In December, Lample and Charton from Facebook’s Artificial Intelligence Research group published a paper stating that they had created an AI application that outperformed systems such as Matlab and Mathematica when presented with complex equations. Is this a huge leap forward or just an obvious extension of maths solving systems that have been around for years? Let’s take a look.
Mathematics is not something that we learn by trial and error. There’s a great joke for machine learning hiring that shows the ridiculousness of this for simple addition, as well as the long standing over engineering of using machine learning for what I hope is a defunct technical interview exercise of fizz-buzz.
We start with addition and subtraction as very visible activities1 and we build on this with multiplication and division as combinations of addition or subtraction. We learn our times tables by rote and, with a little practise, we can extrapolate complex multiplications and factors based on these2. We then learn formulae for specific situations, and new symbols that do things differently, and again we memorised what they do and apply this with whatever numbers we are given.
When we get to differentiation and integration, we are given a further set of results and rules to memorise. It can become more tricky to determine which rule to apply with complex equations, and this is achieved with practise, which boils down to spotting how to split the equation correctly.
We have prior knowledge and a series of rules to apply. This is prime for procedural programming. It’s how calculators work. It’s how Mathematica and MATLAB work. It’s why students who are stuck on assignments can type equations into Google and get the correct answer3.
However, in order to deal with the practically infinite variation in equations that can be put into these applications, the rules that are hard coded to provide solutions are inefficient for all but the most straight forward4 problems without needing the human operator to simplify the input.
The best human mathematicians can spot the patterns in the equations in the same way that musicians hear the individual instruments in an orchestra. In this way you can get to an answer far more efficiently than by following a long process. The work by Lample and Charton aims to replicate the pattern recognition that humans use innately. Much of the machine learning work in natural language processing (NLP) splits sentences into sequences and is then looking for patterns in those sequences. They realised that solving equations takes the same approach.

** SOURCE MATERIAL **
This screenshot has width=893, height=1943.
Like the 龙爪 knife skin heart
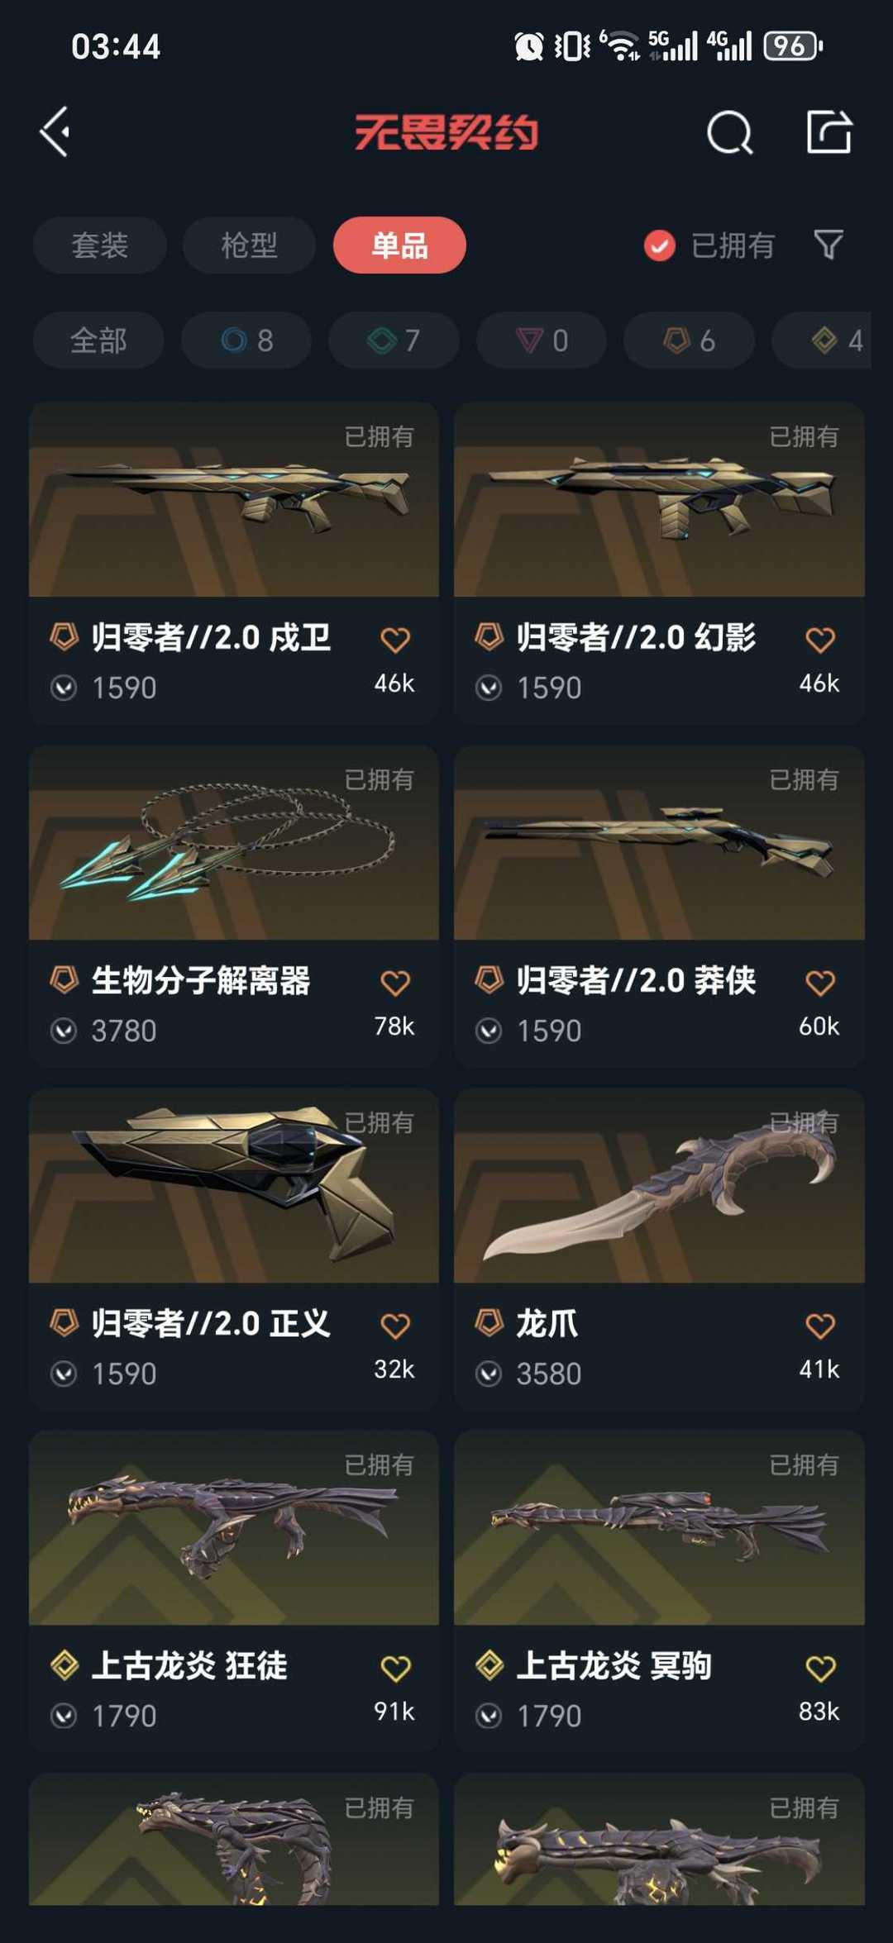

** PROBLEM SET **
A) According to the article, which group were Lample and Charton working in when they published their paper?
B) Transcribe the stretch of the article from "When we get" through "the correct answer3.".
Base your answers on the article alone.

** SOLUTION SET **
A) They were in Facebook’s Artificial Intelligence Research group.

B)
When we get to differentiation and integration, we are given a further set of results and rules to memorise. It can become more tricky to determine which rule to apply with complex equations, and this is achieved with practise, which boils down to spotting how to split the equation correctly.
We have prior knowledge and a series of rules to apply. This is prime for procedural programming. It’s how calculators work. It’s how Mathematica and MATLAB work. It’s why students who are stuck on assignments can type equations into Google and get the correct answer3.